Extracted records
#####
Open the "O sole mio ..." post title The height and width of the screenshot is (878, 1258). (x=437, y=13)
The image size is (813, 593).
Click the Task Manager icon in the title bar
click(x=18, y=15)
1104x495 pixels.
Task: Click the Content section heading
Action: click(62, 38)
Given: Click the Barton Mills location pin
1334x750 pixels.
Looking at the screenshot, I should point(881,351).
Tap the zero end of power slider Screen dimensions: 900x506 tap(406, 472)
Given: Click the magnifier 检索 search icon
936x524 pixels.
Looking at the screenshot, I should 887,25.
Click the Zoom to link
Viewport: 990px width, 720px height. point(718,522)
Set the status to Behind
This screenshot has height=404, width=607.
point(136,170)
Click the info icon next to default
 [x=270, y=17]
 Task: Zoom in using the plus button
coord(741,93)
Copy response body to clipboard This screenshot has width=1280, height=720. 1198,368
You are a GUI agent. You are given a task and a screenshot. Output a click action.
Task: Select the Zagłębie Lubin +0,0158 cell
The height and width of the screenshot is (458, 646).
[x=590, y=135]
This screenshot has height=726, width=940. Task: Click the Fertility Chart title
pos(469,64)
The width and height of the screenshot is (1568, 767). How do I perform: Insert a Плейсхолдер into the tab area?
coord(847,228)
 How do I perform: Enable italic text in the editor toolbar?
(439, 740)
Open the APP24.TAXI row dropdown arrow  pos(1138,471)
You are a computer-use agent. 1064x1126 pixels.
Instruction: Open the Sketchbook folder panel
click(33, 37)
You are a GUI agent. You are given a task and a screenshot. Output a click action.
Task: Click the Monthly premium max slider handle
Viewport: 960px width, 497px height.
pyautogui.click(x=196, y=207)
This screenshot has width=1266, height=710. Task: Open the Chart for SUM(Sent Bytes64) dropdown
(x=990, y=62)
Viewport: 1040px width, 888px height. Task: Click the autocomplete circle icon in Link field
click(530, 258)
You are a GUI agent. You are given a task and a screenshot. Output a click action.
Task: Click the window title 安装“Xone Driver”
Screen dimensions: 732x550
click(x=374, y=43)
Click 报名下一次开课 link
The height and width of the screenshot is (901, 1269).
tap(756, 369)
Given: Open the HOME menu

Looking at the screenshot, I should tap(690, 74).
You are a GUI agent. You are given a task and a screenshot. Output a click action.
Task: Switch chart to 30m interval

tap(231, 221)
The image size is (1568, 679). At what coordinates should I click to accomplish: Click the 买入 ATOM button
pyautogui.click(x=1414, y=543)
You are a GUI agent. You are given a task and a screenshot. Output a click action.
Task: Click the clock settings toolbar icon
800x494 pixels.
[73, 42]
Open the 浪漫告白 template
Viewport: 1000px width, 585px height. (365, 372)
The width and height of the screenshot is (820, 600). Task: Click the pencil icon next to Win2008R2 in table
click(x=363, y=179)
#####
■ WORK ORDER: In the records, which lines use the word "slider"? Report them.

■ TASK RESPONSE:
Tap the zero end of power slider Screen dimensions: 900x506 tap(406, 472)
Task: Click the Monthly premium max slider handle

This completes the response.